Ratepayers are absorbing costs. Harvard Magazine reported that Virginia residential ratepayers could pay an additional $37.50 monthly for data center energy costs, while PJM electricity market capacity auctions drove average bills up $18 in western Maryland and $16 in Ohio. Per CNBC, wholesale electricity in data center regions costs up to 267% more than five years ago.
“It’s not clear to us that the benefits of these data centers outweigh these costs. Why should we be paying for this infrastructure? Why should we be paying for their power bills?”
— Eliza Martin, Harvard Environmental and Energy Law Program
The Macro implication: sustained AI investment keeps electricity demand—and thus natural gas demand—elevated, supporting energy prices even as broader economic activity cools. This demand persistence tightens the Fed’s inflation problem from the supply side.
Geopolitical oil shocks layer supply risk
Crude oil surged from $71 to $103 per barrel in two weeks following U.S.-Israel strikes on Iran on February 28, per Business Today. Brent briefly touched $119.50 before retreating below $90 as President Trump signaled the conflict could wind down, but the Strait of Hormuz—through which 20% of global oil supply flows—remains effectively closed to most tanker traffic due to attack threats and insurance cancellations.

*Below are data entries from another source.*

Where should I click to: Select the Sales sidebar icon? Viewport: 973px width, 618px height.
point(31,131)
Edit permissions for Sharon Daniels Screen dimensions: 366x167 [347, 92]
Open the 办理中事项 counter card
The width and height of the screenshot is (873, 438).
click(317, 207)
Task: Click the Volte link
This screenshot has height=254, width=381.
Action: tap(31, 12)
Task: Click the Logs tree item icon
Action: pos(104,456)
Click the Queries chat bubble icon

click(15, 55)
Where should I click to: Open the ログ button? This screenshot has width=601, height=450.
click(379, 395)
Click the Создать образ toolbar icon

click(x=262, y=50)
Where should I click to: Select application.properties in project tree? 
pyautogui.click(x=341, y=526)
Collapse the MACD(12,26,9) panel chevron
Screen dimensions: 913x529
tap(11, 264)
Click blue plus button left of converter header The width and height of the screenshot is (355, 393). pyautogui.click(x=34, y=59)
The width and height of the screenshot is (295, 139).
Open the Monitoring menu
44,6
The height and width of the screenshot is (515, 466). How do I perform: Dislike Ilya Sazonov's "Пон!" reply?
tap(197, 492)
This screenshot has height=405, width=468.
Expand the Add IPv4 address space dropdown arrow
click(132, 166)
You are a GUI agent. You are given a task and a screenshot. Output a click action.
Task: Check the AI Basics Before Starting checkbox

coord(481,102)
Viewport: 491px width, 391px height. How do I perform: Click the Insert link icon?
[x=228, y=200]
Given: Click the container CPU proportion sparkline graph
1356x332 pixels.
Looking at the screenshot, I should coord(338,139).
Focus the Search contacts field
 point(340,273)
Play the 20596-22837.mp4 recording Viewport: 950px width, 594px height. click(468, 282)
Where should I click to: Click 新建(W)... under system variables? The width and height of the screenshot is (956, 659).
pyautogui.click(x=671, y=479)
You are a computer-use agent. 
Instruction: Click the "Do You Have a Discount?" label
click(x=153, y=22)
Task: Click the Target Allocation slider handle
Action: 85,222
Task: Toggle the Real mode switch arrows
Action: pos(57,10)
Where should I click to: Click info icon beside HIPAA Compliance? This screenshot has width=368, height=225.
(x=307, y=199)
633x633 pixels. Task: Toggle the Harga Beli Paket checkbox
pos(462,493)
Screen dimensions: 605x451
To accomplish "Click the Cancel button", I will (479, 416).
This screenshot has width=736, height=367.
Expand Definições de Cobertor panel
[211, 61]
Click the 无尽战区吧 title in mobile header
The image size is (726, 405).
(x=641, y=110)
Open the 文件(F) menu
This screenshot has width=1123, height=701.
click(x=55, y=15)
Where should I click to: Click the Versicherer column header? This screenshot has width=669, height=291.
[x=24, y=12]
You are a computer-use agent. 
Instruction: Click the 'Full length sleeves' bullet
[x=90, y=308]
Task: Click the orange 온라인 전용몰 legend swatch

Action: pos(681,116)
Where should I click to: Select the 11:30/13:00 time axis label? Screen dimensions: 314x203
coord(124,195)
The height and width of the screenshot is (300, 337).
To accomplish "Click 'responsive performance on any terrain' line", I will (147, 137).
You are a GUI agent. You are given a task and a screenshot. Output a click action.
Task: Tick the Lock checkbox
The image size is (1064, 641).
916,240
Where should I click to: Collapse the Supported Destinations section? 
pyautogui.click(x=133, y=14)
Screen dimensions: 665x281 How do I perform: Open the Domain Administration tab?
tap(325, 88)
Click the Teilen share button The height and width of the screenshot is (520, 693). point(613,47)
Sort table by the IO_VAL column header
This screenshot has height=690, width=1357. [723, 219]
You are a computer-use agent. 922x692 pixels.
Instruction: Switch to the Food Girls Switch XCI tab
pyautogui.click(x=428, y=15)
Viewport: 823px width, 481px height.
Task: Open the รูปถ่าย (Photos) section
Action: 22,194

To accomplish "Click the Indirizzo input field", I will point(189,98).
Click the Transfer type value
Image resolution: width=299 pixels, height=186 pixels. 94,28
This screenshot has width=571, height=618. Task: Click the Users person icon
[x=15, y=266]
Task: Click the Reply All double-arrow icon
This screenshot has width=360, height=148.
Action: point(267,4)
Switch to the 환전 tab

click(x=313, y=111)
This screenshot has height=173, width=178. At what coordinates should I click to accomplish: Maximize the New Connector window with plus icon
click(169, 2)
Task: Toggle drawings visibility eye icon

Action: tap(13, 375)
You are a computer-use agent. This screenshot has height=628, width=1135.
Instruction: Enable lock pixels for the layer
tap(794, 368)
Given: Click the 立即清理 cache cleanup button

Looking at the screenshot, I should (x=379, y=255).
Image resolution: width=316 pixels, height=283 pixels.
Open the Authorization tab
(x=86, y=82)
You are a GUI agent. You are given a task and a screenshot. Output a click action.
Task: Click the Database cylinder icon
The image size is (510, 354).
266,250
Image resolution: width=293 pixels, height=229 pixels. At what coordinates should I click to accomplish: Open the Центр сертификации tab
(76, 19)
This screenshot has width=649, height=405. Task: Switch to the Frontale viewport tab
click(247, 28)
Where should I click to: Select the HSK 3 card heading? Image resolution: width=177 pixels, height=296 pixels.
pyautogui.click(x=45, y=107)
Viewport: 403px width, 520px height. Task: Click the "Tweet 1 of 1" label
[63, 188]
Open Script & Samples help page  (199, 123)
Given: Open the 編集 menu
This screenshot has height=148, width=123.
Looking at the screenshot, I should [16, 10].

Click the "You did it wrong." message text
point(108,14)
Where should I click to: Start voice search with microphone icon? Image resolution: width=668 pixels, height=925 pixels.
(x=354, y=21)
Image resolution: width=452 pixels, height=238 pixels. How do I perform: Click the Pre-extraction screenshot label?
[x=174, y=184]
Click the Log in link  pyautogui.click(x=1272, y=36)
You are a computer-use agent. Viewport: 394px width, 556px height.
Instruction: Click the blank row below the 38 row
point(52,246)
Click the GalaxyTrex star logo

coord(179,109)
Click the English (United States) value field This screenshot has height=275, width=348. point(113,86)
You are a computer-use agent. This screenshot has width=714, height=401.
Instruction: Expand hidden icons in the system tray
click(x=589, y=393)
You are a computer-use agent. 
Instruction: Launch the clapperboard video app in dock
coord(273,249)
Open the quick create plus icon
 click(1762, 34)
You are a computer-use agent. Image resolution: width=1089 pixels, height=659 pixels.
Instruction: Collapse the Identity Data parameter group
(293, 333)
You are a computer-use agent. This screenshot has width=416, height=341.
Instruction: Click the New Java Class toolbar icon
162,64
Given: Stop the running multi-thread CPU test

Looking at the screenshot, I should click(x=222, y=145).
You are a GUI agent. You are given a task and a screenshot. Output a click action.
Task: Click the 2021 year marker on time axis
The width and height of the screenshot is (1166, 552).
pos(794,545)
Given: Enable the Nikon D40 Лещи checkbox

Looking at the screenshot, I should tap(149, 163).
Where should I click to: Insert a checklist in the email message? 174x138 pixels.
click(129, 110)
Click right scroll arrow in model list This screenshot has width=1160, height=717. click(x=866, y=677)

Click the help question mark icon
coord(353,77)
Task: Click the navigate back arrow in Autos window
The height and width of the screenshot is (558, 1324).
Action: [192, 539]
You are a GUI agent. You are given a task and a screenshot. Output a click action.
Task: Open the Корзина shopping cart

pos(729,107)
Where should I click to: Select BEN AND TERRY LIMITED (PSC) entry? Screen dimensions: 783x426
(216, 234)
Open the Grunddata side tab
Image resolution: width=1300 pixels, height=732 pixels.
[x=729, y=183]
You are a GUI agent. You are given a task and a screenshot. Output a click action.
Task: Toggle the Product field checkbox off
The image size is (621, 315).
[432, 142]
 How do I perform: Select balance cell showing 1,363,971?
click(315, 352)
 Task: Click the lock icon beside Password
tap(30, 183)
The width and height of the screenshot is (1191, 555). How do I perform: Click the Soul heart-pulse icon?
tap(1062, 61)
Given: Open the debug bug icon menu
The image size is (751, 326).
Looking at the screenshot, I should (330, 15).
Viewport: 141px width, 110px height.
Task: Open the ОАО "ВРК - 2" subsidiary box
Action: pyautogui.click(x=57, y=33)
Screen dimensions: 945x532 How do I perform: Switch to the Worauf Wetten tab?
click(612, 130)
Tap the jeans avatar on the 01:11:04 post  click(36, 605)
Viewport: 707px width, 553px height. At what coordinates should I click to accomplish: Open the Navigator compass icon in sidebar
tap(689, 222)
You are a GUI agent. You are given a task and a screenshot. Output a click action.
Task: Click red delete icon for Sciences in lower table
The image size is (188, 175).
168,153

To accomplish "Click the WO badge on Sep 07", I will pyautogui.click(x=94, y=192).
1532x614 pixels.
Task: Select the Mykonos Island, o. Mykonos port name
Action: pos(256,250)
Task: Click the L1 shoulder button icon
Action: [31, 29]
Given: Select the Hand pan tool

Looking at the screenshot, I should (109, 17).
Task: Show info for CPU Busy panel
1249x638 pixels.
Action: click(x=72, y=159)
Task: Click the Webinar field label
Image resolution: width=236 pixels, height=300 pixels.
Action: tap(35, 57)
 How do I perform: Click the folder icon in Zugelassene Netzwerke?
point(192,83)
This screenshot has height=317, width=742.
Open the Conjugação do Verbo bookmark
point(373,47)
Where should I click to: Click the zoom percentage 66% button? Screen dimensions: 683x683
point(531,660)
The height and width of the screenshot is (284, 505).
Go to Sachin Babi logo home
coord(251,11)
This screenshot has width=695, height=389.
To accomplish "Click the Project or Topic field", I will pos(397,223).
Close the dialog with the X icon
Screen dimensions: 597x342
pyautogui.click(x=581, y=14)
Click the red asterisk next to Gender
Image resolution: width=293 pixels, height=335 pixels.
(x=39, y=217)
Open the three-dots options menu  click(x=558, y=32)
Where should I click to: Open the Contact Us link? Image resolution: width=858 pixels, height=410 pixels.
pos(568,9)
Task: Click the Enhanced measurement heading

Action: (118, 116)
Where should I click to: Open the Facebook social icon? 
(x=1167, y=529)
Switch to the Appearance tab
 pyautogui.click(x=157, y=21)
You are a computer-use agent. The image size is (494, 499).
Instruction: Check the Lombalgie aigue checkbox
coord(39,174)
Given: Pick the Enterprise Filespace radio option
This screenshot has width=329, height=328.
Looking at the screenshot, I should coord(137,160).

The U.S. Energy Information Administration expects Brent to average $91/barrel in Q2 2026, assuming shut-in production peaks in early April across Iraq, Kuwait, UAE, and Saudi Arabia before gradually easing. Per J.P. Morgan, the bank forecasts Brent averaging $60/barrel for the full year if disruptions prove targeted and brief, but acknowledges “geopolitically driven crude rallies are likely to continue” given the region’s proximity to chokepoints.
Historical precedent suggests caution. The 1979 Iranian Revolution saw Oil Prices more than double, and Iranian crude production has never recovered to pre-revolution levels—still 2 million barrels per day below. While regime change risk is uncertain, such events “typically lead to a substantial spike in oil prices, averaging a 76% increase from onset to peak,” according to J.P. Morgan.
The inflation transmission is direct: gasoline prices surged above $3.50 per gallon nationally, with food prices accelerating as transportation costs rise. Core CPI may exclude energy, but energy feeds through to services and goods prices with a lag, complicating the Fed’s 2% trajectory.
Tech capex discipline meets energy reality
The collision of higher-for-longer rates and surging infrastructure costs is forcing capital allocation discipline. Per CNBC, Amazon faces negative free cash flow of $17-$28 billion in 2026, while Alphabet’s FCF could plummet 90% to $8.2 billion from $73.3 billion in 2025. Microsoft, Meta, and Alphabet collectively plan to issue approximately $93 billion in investment-grade bonds to finance the buildout, per CreditSights.
Capital intensity has reached “previously unthinkable levels”—57% of revenue for Oracle, 45% for Microsoft in the most recent quarter. Yet revenue visibility remains uncertain: Meta’s enterprise LLM API market share fell from 16% in 2023 to 8% in 2026, while Google’s Gemini surged from 7% to 21%, per Motley Fool analysis citing Menlo Ventures data.